Суть задания: Укажите, сколько строк материала содержат слово «column». В ответе дайте только число.

=======

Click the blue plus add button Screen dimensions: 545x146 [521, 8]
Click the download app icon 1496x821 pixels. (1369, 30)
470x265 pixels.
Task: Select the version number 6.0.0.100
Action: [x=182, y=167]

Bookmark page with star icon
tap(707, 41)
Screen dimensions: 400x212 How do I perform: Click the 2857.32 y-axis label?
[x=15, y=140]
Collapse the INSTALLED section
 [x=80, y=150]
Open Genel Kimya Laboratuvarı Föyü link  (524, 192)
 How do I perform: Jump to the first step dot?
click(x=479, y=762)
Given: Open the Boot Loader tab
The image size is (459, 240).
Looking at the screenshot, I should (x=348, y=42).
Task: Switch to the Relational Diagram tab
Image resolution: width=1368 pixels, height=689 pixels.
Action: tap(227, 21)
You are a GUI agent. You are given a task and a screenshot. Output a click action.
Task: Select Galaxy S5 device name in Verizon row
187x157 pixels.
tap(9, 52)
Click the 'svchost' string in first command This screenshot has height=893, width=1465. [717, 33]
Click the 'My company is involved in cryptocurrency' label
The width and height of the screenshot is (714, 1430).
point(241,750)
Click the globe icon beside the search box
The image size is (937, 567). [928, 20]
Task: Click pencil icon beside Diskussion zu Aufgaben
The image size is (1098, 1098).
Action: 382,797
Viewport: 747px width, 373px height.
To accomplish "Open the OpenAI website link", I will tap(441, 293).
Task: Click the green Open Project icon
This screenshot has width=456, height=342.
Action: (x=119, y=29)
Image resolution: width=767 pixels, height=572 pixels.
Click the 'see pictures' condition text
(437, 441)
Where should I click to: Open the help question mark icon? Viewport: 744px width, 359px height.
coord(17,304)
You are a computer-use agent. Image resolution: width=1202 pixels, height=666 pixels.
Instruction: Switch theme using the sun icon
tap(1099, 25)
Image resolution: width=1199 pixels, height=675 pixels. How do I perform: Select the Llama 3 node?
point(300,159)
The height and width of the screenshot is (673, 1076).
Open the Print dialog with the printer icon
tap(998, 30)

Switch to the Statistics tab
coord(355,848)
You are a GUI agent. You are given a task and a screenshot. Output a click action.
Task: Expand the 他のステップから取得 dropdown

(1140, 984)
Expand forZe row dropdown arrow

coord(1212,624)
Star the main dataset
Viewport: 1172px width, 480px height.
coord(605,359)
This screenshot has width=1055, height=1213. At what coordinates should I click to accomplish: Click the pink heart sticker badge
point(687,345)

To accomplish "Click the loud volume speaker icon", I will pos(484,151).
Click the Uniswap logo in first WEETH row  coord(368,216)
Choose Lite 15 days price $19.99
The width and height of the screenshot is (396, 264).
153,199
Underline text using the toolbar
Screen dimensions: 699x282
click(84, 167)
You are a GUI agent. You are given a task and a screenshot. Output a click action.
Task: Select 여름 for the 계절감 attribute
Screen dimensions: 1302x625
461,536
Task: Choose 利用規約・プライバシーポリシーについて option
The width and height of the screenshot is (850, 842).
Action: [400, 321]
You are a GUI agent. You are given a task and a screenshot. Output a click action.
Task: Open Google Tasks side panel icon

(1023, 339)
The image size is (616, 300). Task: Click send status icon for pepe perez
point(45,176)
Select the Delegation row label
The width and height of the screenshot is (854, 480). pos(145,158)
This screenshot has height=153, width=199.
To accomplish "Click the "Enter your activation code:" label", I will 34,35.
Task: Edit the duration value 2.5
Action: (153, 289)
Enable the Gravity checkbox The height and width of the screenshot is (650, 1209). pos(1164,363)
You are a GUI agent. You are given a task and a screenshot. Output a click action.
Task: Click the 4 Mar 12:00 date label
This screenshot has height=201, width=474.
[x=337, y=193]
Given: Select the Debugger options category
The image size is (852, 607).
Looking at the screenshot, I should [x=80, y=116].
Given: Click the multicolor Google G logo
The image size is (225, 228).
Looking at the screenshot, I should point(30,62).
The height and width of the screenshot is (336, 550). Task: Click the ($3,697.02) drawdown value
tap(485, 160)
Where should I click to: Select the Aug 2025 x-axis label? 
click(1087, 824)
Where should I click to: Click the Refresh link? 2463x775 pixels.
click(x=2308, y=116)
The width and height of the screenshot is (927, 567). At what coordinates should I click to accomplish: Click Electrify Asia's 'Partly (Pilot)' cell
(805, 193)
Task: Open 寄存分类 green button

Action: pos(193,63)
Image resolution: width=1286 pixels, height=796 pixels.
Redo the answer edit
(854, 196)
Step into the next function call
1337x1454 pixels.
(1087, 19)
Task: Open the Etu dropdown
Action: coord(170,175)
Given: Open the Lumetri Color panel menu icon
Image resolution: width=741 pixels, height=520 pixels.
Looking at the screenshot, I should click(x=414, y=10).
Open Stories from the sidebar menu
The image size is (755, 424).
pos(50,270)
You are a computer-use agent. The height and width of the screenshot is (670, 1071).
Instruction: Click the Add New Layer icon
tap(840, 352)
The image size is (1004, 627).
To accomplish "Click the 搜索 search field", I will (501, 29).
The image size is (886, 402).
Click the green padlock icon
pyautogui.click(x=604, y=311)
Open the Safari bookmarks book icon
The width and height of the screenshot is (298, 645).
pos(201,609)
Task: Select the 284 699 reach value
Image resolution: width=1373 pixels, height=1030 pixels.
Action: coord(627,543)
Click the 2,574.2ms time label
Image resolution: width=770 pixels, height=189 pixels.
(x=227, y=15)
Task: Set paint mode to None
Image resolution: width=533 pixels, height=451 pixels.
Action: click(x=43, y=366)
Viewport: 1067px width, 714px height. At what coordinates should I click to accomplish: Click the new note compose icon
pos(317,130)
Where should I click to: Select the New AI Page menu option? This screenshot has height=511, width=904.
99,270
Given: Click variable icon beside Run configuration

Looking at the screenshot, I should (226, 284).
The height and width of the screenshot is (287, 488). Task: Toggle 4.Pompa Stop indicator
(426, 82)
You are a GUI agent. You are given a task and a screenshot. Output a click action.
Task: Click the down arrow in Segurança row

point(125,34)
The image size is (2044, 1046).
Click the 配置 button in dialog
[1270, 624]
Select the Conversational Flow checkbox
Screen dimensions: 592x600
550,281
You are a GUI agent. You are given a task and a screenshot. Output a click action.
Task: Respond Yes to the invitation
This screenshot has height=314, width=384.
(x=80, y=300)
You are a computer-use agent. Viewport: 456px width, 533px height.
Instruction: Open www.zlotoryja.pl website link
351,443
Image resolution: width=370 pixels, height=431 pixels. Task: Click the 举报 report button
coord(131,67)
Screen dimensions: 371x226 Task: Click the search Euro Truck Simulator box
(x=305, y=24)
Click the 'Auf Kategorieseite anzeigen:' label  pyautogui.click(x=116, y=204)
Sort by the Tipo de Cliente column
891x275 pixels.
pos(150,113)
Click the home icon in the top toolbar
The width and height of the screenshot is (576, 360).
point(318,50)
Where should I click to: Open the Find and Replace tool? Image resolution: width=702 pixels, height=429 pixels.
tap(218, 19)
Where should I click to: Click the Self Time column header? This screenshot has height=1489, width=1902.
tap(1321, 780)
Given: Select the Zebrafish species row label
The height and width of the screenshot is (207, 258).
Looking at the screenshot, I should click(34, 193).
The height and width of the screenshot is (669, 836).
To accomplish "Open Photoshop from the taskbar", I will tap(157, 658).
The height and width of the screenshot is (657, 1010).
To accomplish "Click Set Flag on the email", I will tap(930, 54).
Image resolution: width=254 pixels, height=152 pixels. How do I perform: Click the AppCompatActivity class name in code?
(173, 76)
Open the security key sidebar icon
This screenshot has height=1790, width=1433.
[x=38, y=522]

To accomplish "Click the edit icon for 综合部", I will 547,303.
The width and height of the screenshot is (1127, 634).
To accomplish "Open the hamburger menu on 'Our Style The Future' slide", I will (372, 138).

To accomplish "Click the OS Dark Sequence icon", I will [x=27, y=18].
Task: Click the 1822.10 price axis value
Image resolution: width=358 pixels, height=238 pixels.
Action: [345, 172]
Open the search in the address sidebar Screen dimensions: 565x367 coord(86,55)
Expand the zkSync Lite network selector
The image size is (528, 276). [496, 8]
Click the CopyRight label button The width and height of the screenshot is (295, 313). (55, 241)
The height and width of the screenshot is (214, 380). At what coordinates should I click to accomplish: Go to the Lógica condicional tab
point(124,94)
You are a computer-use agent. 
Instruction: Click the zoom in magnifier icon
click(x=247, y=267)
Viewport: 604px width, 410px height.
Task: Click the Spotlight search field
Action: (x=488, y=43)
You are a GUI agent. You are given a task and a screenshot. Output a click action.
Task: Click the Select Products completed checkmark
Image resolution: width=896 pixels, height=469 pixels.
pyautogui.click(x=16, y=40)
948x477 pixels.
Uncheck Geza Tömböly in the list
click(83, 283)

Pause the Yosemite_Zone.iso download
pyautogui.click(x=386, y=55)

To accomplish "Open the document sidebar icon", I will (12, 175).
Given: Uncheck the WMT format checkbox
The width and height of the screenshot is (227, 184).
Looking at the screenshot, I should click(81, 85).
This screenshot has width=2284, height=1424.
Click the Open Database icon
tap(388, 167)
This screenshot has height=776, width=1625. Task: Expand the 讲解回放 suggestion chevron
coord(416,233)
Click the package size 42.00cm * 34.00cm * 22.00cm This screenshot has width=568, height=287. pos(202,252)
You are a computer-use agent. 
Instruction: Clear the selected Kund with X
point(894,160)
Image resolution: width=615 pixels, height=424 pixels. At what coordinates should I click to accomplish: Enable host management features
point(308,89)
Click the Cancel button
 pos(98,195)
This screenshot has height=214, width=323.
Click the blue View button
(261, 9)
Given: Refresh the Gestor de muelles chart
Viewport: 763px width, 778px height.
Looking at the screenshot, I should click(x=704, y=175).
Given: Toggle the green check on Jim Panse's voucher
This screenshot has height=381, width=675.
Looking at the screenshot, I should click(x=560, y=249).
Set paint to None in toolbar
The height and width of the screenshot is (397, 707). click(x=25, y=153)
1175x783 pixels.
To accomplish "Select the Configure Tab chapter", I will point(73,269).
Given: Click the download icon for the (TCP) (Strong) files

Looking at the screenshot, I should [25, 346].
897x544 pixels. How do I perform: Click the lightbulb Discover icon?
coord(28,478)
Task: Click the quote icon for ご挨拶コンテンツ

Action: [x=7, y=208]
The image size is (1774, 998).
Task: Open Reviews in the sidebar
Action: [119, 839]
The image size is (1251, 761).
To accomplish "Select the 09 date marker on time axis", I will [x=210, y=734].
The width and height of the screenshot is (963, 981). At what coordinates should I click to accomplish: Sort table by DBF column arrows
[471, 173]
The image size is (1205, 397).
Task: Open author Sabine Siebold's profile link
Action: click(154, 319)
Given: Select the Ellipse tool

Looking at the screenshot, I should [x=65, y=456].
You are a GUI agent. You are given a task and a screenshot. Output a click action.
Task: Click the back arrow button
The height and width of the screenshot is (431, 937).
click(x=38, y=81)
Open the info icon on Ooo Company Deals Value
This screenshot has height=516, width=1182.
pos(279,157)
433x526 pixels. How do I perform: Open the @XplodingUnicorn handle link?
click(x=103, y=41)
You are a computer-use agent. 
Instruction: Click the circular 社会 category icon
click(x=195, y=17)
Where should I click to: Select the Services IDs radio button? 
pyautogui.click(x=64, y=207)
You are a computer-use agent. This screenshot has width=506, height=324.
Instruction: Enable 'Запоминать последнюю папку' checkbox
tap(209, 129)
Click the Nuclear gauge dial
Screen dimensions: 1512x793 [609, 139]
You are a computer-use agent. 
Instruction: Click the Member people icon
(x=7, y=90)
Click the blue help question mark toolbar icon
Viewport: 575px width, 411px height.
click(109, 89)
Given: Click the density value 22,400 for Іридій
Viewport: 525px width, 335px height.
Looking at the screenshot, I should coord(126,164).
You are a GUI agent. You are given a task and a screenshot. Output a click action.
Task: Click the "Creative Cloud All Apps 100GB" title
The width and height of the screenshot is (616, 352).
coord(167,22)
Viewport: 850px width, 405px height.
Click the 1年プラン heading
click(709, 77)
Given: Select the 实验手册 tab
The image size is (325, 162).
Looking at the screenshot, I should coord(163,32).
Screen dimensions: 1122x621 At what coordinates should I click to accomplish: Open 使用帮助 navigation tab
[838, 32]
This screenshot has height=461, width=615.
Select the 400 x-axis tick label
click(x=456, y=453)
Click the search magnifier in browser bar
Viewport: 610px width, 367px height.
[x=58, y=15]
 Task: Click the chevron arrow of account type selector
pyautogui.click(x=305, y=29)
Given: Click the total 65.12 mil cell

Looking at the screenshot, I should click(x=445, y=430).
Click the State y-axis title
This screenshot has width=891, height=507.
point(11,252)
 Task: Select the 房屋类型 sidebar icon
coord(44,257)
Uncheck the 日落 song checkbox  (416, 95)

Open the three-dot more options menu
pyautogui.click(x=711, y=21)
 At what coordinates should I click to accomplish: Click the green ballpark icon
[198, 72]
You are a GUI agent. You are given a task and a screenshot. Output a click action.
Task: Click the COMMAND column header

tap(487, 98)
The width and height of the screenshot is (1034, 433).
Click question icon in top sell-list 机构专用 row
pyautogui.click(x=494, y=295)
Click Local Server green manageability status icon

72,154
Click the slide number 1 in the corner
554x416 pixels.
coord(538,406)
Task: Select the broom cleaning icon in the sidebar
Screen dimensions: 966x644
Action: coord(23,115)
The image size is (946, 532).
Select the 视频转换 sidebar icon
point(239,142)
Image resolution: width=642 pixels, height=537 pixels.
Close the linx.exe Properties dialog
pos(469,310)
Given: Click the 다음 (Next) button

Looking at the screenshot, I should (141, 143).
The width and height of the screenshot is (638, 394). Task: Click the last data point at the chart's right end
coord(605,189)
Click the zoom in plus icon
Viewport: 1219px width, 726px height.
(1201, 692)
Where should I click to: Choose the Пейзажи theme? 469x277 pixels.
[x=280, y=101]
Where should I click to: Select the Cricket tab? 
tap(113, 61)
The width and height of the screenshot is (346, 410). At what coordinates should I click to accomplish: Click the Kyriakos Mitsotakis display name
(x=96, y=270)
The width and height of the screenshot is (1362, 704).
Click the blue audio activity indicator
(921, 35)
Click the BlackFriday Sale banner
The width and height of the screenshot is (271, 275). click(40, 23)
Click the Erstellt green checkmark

=======

Письменный ответ: 4